When the American Dream failed Arlin Gonzalez, the 31-year-old native of Mexico looked homeward for a second chance.


The divorced mother of two sold her Denver home after she could no longer afford the mortgage payments. Then she spotted a TV commercial advertising across-the-border mortgages to people living in the U.S.

A house in Mexico, she thought, could be a good investment for her children's future. So Gonzalez bought a home in northern Mexico with a fixed interest rate, paying $400 a month for 15 years. And she was able to stay in Denver by renting.

"The experience that I had here was that I could kill myself working four or five jobs and still end up with nothing," Gonzalez, a teacher's aide at an elementary school, said in Spanish.

Despite the foreclosure crisis in the U.S., such cross-border mortgages are becoming more common as companies seek to capitalize on the growing earning power of Mexican immigrants, who in January alone sent $1.65 billion back to their homeland, according to Mexico's central bank.

The Denver company that provided Gonzalez's mortgage, called Su Casita, or "Your Little House," finances up to 90 percent of home costs and requires a down payment of at least 10 percent.

That's one reason its mortgages typically don't go into default, said Jose de Jesus Olivares, a spokesman for Sociedad Hipotecaria Federal, a Mexican federal agency that regulates and helps fund mortgage lenders doing business in Mexico.

"Our job is to serve the immigrant, to help them bring their dreams to life," said Ivan Funes, general director of Houston-based Conficasa, which offers cross-border mortgages catering to Mexicans in New York, Atlanta, Chicago, Dallas, California and Ohio. "A lot of Mexicans go to the United States dreaming that they will one day return to their beloved Mexico."

Mortgage interest rates are higher in Mexico than in the U.S., ranging from 9.5 percent to 14 percent, but they are fixed, another reason foreclosures aren't common, Olivares said.

Mexicans in the U.S. typically earn double the wages of Mexican residents and are able to pay for their homes faster, Olivares said.

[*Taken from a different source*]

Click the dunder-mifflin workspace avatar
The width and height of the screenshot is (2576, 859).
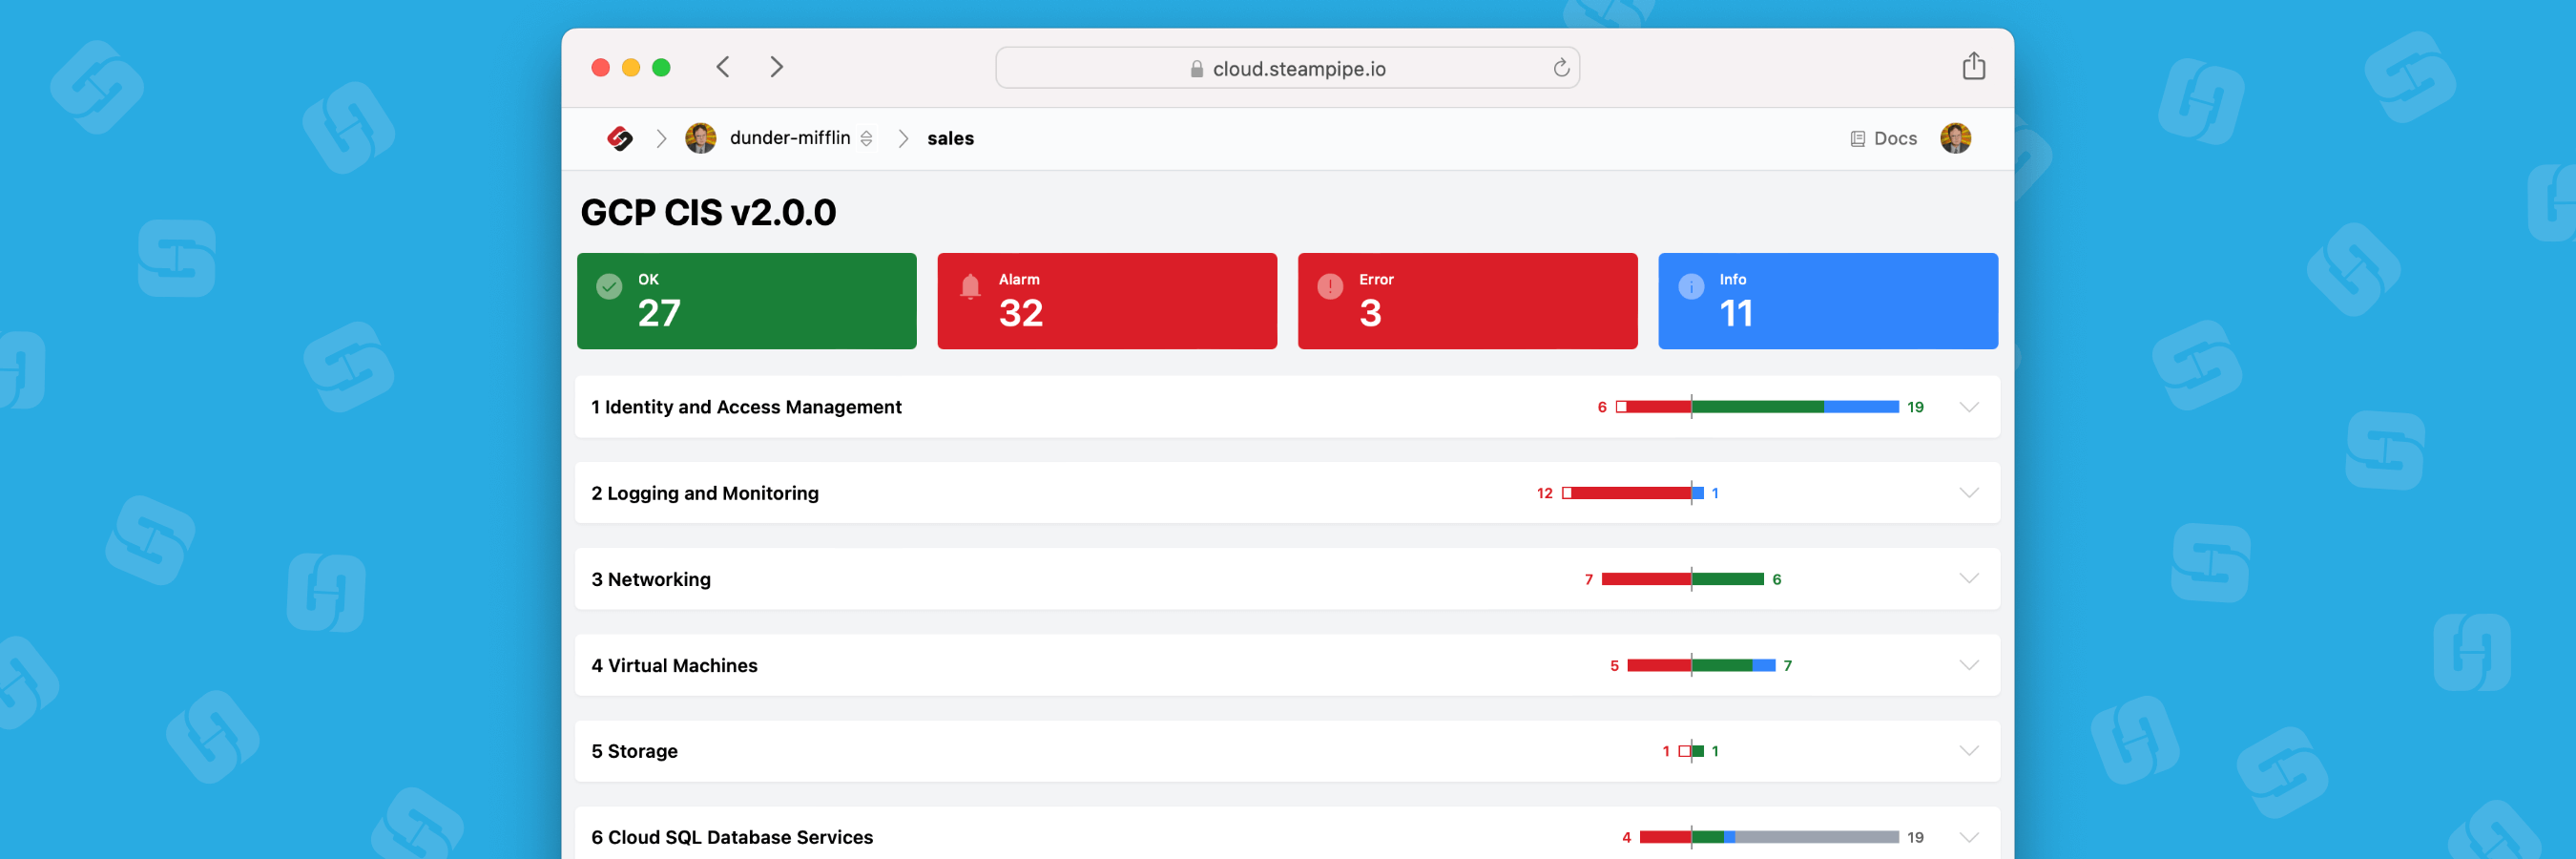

The houses they buy are larger than what they could dream of buying if they had stayed in Mexico.

Su Casita and other cross-border mortgage companies don't require proof of legal status in the U.S. -- only that their clients have a job and can pass a credit check. Home prices typically start at $30,000 for a small two-bedroom house.

Santiago Noriega Sanchez, a spokesman for the Mexican agency that regulates mortgages, said the requirements have the blessing of the Mexican government and that no one in the U.S. has complained about buyers' legal status going unchecked.